start Excerpt

European Security at Lowest Ebb: Time to Reverse Trend
|Andrei AKULOV | 17.10.2015 | 00:00|
On October 6, Luxembourg’s Prime Minister Xavier Bettel met with Russian President Vladimir Putin in Sochi. Talking about the common enemy of «terrorism and the Islamic State» in Syria, Bettel stressed that the actions against extremism should be done in close consultation and through a close collaboration between all stakeholders. «There is a common enemy in terrorism and Islamic state. We need to find common ways to fight them», he said.
Luxemburg is holding the current presidency of the European Union. In this capacity it has an important role to play. The very fact of holding a dialogue is the right in the right direction. The relationship between Russia and the EU is at the lowest ebb. True, the Islamic State (IS) is a common enemy, but there is a plethora of issues to divide the sides.
The deterioration of Russia-West relations began long before Ukraine with NATO and EU expansion perceived by Russia as a threat to its interests. The EU’s European Neighborhood Policy and the Eastern Partnership gave rise to Moscow’s concern. The European security institutes, including the OSCE and Russia-NATO Council among others, failed to live up to expectations.

end Excerpt
start Provided data

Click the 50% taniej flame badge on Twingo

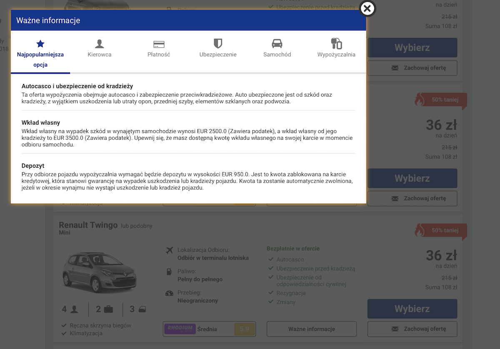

end Provided data

▶ **Instructions**:
A: From the article on European security, reproduce everything from "Luxemburg is holding" down to "up to expectations.".
B: In the article on European security, where did Xavier Bettel meet Vladimir Putin on October 6?

▶ **Results by task**:
A:
Luxemburg is holding the current presidency of the European Union. In this capacity it has an important role to play. The very fact of holding a dialogue is the right in the right direction. The relationship between Russia and the EU is at the lowest ebb. True, the Islamic State (IS) is a common enemy, but there is a plethora of issues to divide the sides.
The deterioration of Russia-West relations began long before Ukraine with NATO and EU expansion perceived by Russia as a threat to its interests. The EU’s European Neighborhood Policy and the Eastern Partnership gave rise to Moscow’s concern. The European security institutes, including the OSCE and Russia-NATO Council among others, failed to live up to expectations.

B: In Sochi.